УСЛОВИЕ ЗАДАНИЯ:
Перепишите всё от строки с «of the logo?» вниз до строки с «the action is» включительно, вместе с запросами. Координаты в ответах масштабируйте с коэффициентом 2,3 и округлите до целых, половины в большую сторону.
***
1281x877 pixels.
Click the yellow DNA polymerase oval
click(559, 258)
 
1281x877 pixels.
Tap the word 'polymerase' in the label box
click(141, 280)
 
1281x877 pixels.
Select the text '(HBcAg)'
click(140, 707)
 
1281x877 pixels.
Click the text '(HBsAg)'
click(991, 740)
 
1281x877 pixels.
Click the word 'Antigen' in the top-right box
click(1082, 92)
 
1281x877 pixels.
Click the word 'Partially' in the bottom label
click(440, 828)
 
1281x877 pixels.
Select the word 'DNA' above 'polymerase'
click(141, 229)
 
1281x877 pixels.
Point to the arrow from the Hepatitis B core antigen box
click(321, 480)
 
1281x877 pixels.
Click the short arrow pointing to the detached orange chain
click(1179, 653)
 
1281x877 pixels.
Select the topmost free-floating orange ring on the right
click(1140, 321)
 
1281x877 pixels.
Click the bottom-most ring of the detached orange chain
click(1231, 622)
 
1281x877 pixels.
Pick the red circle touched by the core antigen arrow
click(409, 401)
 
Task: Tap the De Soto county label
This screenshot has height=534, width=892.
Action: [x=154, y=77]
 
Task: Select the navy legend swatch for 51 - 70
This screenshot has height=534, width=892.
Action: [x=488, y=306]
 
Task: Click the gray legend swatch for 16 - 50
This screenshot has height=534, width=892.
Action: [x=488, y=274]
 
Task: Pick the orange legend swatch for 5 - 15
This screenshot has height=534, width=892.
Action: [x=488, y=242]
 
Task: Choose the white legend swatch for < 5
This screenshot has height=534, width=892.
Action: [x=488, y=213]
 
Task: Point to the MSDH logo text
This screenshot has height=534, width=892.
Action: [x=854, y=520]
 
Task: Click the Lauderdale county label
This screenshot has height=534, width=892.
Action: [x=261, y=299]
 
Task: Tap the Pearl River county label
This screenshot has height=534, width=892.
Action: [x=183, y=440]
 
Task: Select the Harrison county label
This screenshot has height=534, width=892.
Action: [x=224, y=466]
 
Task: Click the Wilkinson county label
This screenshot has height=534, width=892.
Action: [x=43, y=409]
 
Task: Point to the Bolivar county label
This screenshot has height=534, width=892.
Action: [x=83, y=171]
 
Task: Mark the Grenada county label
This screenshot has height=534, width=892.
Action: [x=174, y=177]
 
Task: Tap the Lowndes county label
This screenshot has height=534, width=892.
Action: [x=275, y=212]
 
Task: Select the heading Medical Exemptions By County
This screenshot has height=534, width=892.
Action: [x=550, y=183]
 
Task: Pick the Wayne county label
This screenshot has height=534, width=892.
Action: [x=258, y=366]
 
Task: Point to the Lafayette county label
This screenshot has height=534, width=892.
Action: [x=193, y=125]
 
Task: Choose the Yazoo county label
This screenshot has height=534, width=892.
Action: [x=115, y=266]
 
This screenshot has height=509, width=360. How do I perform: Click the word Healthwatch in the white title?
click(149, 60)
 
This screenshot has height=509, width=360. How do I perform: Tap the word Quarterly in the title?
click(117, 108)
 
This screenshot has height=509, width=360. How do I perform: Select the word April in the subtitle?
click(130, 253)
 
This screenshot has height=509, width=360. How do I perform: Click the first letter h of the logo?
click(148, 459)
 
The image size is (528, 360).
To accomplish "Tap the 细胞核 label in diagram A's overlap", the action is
***
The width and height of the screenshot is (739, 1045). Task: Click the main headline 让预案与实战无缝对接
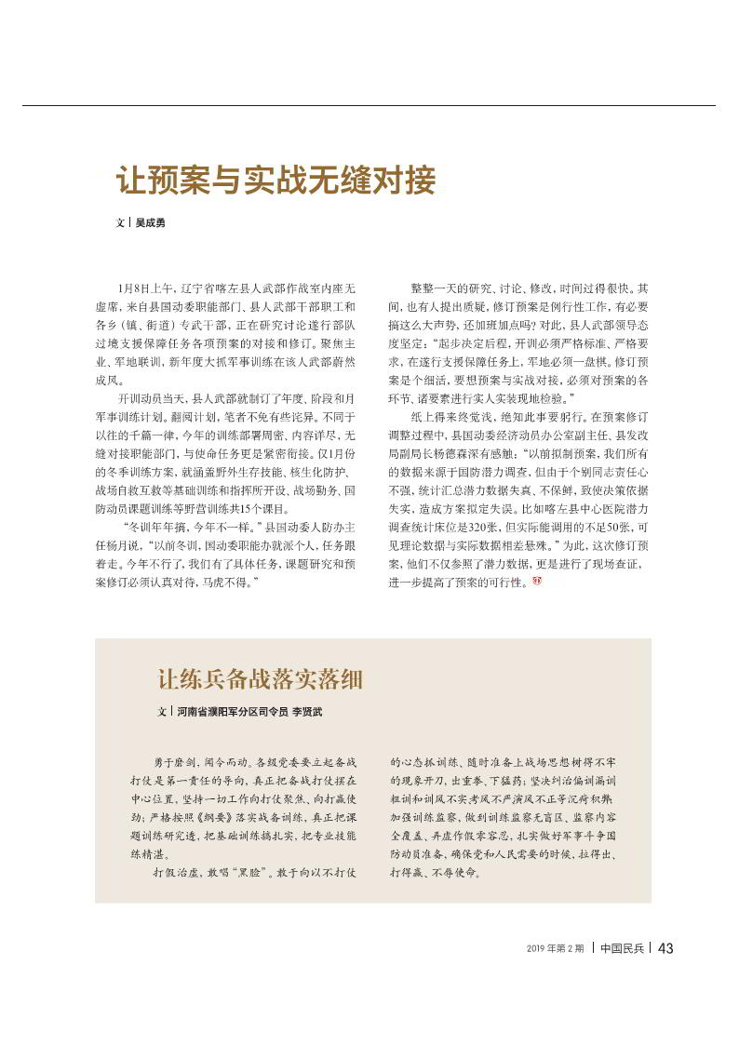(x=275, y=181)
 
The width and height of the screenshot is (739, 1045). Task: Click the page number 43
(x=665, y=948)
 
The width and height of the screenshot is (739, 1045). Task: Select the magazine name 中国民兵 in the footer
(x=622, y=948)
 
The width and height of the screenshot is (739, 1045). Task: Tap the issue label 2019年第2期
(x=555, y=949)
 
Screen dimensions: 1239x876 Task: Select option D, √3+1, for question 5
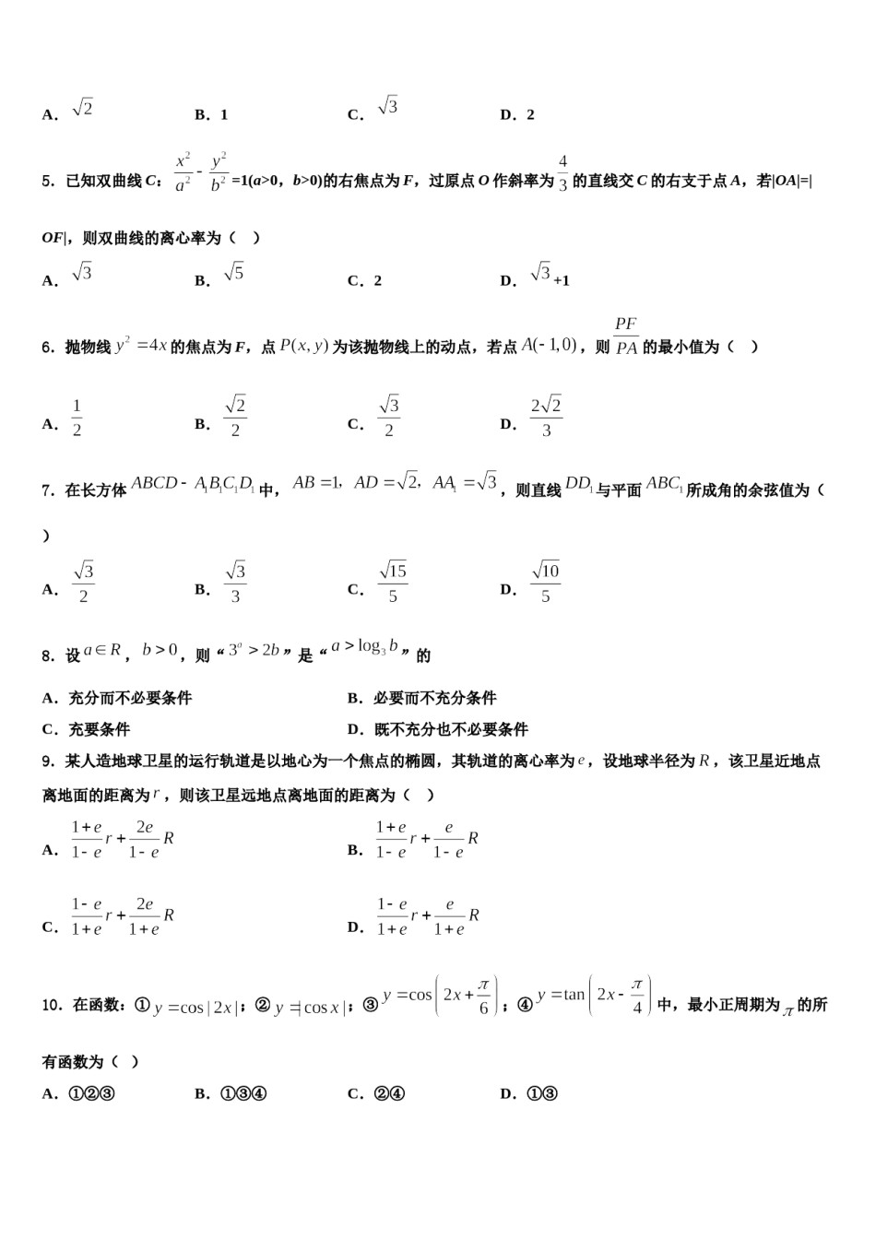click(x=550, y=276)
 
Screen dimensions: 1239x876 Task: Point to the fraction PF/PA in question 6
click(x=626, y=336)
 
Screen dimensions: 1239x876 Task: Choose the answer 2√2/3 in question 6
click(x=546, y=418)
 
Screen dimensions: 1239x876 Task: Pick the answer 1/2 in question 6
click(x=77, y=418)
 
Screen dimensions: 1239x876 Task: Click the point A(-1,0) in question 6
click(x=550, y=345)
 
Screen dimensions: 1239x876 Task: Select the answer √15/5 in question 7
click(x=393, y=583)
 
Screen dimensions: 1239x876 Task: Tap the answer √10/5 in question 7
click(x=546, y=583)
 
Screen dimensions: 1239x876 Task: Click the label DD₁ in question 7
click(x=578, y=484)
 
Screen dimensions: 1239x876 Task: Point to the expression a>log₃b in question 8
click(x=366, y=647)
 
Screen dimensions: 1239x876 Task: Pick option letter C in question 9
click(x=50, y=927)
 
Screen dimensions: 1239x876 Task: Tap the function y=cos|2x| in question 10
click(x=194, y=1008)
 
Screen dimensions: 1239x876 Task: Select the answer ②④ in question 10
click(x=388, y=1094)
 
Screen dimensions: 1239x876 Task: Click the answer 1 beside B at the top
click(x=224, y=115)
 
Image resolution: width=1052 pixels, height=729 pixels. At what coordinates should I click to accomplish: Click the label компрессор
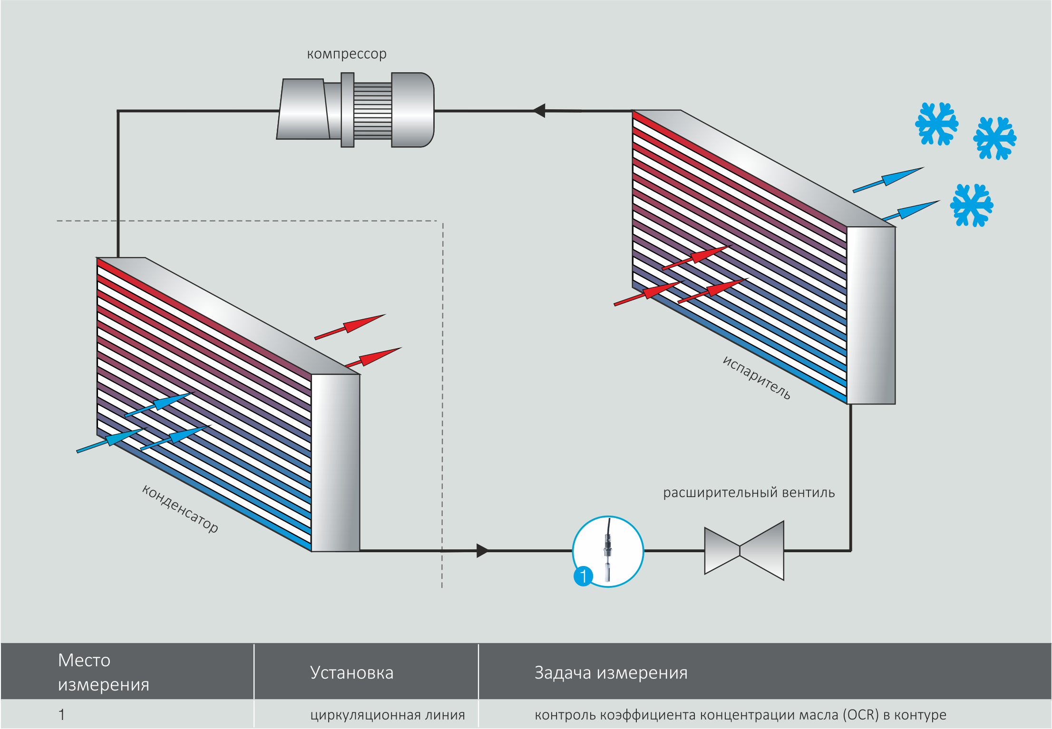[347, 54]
***
РЕЗУЛЬТАТ УПРАЖНЕНИЯ:
This screenshot has height=509, width=360. How do I perform: Click the first letter h of the logo?
click(340, 1056)
 
The image size is (528, 360).
To accomplish "Tap the 细胞核 label in diagram A's overlap", the action is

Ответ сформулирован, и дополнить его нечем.